Erlang Supervisor. How?

alexandr · November 28, 2023, 6:23am

Hello all!

Haven’t been using erlang 2 years ang got forgotten how to use OTP Supervisor properly in different situations. Could someone to refresh it in my memory. The Supervisor handling few gen_servers. There are whole functionality divided on few gen_servers. There are few questions about it:

How to kill this supervisor with all child processes and do something on killing Suervisor event? First of all kill children and after make self kill? For now using exit(Pid,Reason) but it’s killing with exception.
How to catch up event of supervisor restarting any child?
How to create pause functionality? For example there could be situation when don’t need to kill children just need to keep them alive but doing nothing. Or just one of them keeping alive but doing nothing
If there are few gen_servers of divided functionality how to call correctly each of functionality like methods of Supervisor. For example gen_server has call “example_call”. How to make this “example call” of gen_server available like function in Supervisor module?
Is there option to start “worker” from this Supervisor on different node? For example on Supervisor handling few gen_servers on different nodes.
If there are multiple Supervisors started from the same module but with different parameters, what is the best way to store Pids? Proplists in memory? ETS? Or some thing else?

jimdigriz · November 28, 2023, 10:17am

Okay, quite a bit to unpack here, but everything is preference and dependent on your problem space, so my suggestions may be useful or completely useless to your situation.

Brace yourself to get ~100 different opinions.

You have several options:

exit(Pid, Reason) as you are now
place your supervisor under a one_for_one supervisor and terminate_child
since OTP 24 there is a concept of ‘significant’ processes, which if any/all of them shutdown then the supervisor then shuts down too; using this you could send a message to a significant process for it to exit which would bring everything else under than tree down with it too

Ignore the supervisor, its purpose is for you to describe the dependencies your processes and the ordering that they are spun up; so rest_for_one is particularly useful.

What you actually care about are the processes under the supervisor so have the last child started by the supervisor call back into your waiting process (or an event bus).

If there is not a good place for you to do this, add a one-shot child processes that returns ignore to the supervisor after sending the “started” message to whatever is interested; be aware that for strategies other than one_for_one you may get a message even though the supervisor did not restart.

Sounds like you want a pool? Plenty of applications/libraries that can handle this for you. There are a lot of race gotchas that make rolling your own a horrible experience of baptism by fire.

If you need to roll your own, I would suggest simple_one_for_one and spawn on demand as I suspect you do not want to carry state from one workload to the next? Processes are really cheap.
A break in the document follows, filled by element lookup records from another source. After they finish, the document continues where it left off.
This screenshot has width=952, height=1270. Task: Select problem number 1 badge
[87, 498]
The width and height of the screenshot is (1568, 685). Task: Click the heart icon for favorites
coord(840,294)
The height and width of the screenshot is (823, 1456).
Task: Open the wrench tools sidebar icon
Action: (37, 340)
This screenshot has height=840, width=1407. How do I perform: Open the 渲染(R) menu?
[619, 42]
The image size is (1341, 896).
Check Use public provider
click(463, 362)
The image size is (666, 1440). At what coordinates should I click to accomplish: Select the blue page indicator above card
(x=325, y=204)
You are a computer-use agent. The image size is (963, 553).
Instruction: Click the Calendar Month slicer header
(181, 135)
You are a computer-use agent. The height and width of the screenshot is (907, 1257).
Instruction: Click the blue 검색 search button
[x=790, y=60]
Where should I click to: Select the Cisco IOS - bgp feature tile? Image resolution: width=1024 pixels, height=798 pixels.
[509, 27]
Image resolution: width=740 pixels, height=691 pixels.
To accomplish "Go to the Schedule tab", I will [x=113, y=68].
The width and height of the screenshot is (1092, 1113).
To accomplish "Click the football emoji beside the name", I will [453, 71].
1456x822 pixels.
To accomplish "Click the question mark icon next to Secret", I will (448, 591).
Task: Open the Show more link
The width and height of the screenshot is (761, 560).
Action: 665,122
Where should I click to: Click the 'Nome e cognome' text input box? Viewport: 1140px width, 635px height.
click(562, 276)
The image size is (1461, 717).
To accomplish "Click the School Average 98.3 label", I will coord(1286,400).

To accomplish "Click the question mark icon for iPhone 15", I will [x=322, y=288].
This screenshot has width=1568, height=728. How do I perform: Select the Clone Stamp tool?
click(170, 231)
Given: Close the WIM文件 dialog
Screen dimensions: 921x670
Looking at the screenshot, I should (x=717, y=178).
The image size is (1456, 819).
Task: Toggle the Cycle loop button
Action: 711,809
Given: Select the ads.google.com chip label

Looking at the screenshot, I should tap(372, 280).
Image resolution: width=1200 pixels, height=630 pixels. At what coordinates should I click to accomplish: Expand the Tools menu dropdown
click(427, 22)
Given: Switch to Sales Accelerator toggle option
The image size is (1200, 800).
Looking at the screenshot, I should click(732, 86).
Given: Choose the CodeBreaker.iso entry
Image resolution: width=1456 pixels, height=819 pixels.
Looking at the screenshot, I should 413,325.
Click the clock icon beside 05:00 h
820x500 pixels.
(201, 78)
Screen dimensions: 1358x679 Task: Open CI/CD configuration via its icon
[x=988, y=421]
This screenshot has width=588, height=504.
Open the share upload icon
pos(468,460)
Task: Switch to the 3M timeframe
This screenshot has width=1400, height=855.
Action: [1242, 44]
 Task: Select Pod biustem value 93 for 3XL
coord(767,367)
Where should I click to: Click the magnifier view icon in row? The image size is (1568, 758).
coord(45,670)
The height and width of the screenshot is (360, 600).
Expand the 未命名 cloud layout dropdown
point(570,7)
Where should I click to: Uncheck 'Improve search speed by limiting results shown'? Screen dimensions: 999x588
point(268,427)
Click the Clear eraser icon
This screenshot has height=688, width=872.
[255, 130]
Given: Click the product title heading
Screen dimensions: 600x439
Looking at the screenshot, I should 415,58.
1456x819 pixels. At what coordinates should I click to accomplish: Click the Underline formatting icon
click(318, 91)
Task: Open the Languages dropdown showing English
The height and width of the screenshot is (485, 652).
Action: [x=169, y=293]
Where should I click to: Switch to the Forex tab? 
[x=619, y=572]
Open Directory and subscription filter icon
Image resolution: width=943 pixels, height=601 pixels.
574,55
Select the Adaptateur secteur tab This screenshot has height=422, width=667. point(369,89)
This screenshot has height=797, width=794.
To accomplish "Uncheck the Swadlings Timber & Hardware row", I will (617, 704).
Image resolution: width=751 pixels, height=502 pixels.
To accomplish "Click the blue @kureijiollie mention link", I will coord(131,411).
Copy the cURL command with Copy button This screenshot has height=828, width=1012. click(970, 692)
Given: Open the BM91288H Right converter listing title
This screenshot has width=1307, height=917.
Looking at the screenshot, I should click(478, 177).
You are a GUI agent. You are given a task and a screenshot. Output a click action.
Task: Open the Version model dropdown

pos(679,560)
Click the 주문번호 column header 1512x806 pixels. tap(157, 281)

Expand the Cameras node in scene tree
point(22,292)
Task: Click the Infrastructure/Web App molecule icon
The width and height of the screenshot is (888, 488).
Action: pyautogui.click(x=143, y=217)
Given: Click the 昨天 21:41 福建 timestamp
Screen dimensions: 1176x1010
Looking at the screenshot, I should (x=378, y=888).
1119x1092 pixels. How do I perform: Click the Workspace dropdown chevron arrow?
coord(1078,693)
If you have an expensive initialisation step then look to use persistent_term (wrap your init’s in the gen with global:{lock,trans,...}, [node()]) on the local node only) or if you need a shared cache, then look to ets.

Don’t, look at server_ref() for hints on how to steer your message to the correct gen; the return to start_link is a Pid or if you locally/globally register it you can use the atom name of the registration.

Worth noting, is do not overlook {via, RegMod, ViaName} if you need some more interesting steering strategies. You effectively build your own process registry which can help hugely.

If you are determined to dispatch via the supervisor, then I recommend adding a helper function that takes your reference and ties it back to something in which_children…but this is where nothing but pain lives.

Sounds like you are attempting to roll your own mapreduce-esque service? I recommend you run the supervisor only with local pids but register them either locally and dispatch messages to them using {Name, Node} for your server_ref() or look to using global_groups to automatic the service discovery.

If though you really want to do this, for the start MFA you should wrap it with erpc to spawn and call start_link({local, ...}, ...) on a remote node and then make server_ref() for anything calling it {Name, Node}.

On a related note, one interesting thing you can do here is (ab)use supervisors to create global singletons too.

Depends on how you need to access them. ets is good as a generic “works for 99% of situations” so sure…use that.

What I like to do is create a rest_for_one supervisor, have my gen as first child and then have that gen spawn the child supervisors along side it. You options are (ugly) read which_children or (strongly recommended) have your process store the list in its own state. proplists are not really a good fit, you will find the lists:key{find,...} functions much more appropriate.

alexandr · November 28, 2023, 11:15am

Your reply is super useful. Some of your descriptions - proving my own strategy, some of them is very new for me. HUGE Thx!